We’ve seen this movie before.
Europe moves towards greater unity. Economic tensions develop. Speculators challenge the weaker countries. Markets are volatile. The call goes out for the strong countries to support the weak. The Germans resist, a crisis ensues, and eventually, a new structure is enacted.
The year is 1998; the structure is the ERM, or exchange-rate-mechanism. European currencies traded within narrow bands, supported by their central banks. Inevitably traders would test support for the “soft” currencies like the Lira or Drachma, and the call would go out for Germany to defeat them by buying unlimited quantities of Lira. The Germans resisted, on the grounds that the new Deutschmarks would eventually find their way back and stoke inflation.

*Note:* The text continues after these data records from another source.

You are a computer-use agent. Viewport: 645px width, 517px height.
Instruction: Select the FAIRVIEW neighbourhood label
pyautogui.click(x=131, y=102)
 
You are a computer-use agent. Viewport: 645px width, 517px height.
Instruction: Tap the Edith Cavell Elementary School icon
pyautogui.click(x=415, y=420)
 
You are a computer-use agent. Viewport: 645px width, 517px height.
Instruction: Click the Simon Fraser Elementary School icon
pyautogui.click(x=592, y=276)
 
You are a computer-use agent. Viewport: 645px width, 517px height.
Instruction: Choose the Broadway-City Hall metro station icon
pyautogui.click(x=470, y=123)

Eventually, they developed the Euro. Now all the countries had the same currency, which would stop the attacks. And it did for a while—until speculators discovered that they could raid the “soft” countries’ debt instead of their currency. Once again Germany is being called upon for support. Month-after-month they are being asked to provide funding for the European Financial Stability Fund. But this support cannot be unlimited.
This explains the growing excitement over Eurobonds. Replacing eurozone national debt with obligations recognized by all euro-governments is a replica of the Euro-currency. This would cost each country control over its credit—which explains why the AAA countries are nervous. The concessions necessary to get them to participate will be enormous. People don’t easily relinquish their wallets—but that’s what it will take.